New techniques that use stem cells to regrow damaged lens and cornea tissues in rabbits, monkeys, and babies have been detailed in separate studies today - one that reports successfully restoring vision in the eyes of blind rabbits, and one that describes a new process for removing cataracts in infants.
"[This] is one of the finest achievements in the field of regenerative medicine until now," stem cell researcher, Dusko Ilic from King's College London, who wasn't involved in the research, said of the cataracts study. "It is science at its best."
Because these two studies are similar but entirely separate, to make things less confusing for everybody, we'll look at the cataracts study first.
Conducted by a joint team of researchers from China and the US, the study involved using a new surgical technique to remove cataracts from the eyes of rabbits and monkeys, and then from 12 babies who were born with congenital cataracts.
Congenital cataracts cause progressive clouding of the lens from birth, and develop in about 0.4 percent of births worldwide. While not all cases require surgical removal, most do, and if a cataract goes undetected in a baby's eye, its vision will likely decline to the point of permanent blindness.
Right now, surgical options do exist for babies with congenital cataracts, but they can only stem the damage, not reverse or treat it. The technique involves removing the cloudy lens and replacing it with a permanent plastic lens.
Instead, an international team led by Kang Zhang from the University of California, San Diego School of Medicine decided to explore the possibility of using a patient's own stem cells to 'regrow' the damaged lens tissue. Basically, their hypothesis was that preserving and stimulating stem cells in the eye might kickstart the regeneration of a surgically removed lens.
They chose to work with lens epithelial stem cells (or LECs), which generate replacement lens cells throughout a person's life, but decline in production as we get older. They first tested the technique out on rabbit and monkey models, and were able to coax the lenses to heal themselves.
Tina Hesman Saey explains for Science News:
"The researchers took advantage of a complication of cataract surgery: Stem cells in the lens start to grow when the lens is injured by the surgery or other means, but pile up in disorderly pearls instead of making orderly, clear crystals. In about half of patients, the pearls can cloud vision again and must be removed with laser surgery.
By manipulating levels of proteins that control growth of the stem cells, Zhang and colleagues regenerated clear lenses in rabbits and monkeys."
After seeing positive results in their animal models, the team was given approval to conduct a small human trial on 37 babies under the age of two, who were born with congenital cataracts. Twenty-five of these babies were treated with the standard surgical procedure outlined above, while the remaining 12 were treated with the new stem cell procedure.
The procedure involved making a small incision in what's known as the lens capsule - a small sack that contains the lens - and removing the cataract. Instead of removing the damaged lens and replacing it with a plastic one, they prompted the stem cells in the lens capsule to regenerate.
According to the paper published in Nature today, it took about three months for the damaged lens to completely regenerate itself.
Not only did the stem cell group experience fewer complications and faster healing than the control group, the team reports "superior visual function" after the surgery. The babies are still classified as legally blind, but it's a huge step forward. Unfortunately, due to the way LECs deplete as we age, the researchers doubt that the treatment will work in adults, especially since artificial lenses can actually restore sight in adults who have cataracts removed.

» **Problems to solve**
[1] According to the text on stem cell treatments for eye damage, how long did it take for the damaged lenses to fully regenerate in the infant trial?
[2] Echo the passage of the stem cell text between "They chose to" and "to heal themselves.", inclusive, word for word.

» **Data block**

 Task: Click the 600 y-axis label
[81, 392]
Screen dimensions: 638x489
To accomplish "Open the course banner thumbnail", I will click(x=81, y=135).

» **Solutions in order**
[1] About three months.

[2]
They chose to work with lens epithelial stem cells (or LECs), which generate replacement lens cells throughout a person's life, but decline in production as we get older. They first tested the technique out on rabbit and monkey models, and were able to coax the lenses to heal themselves.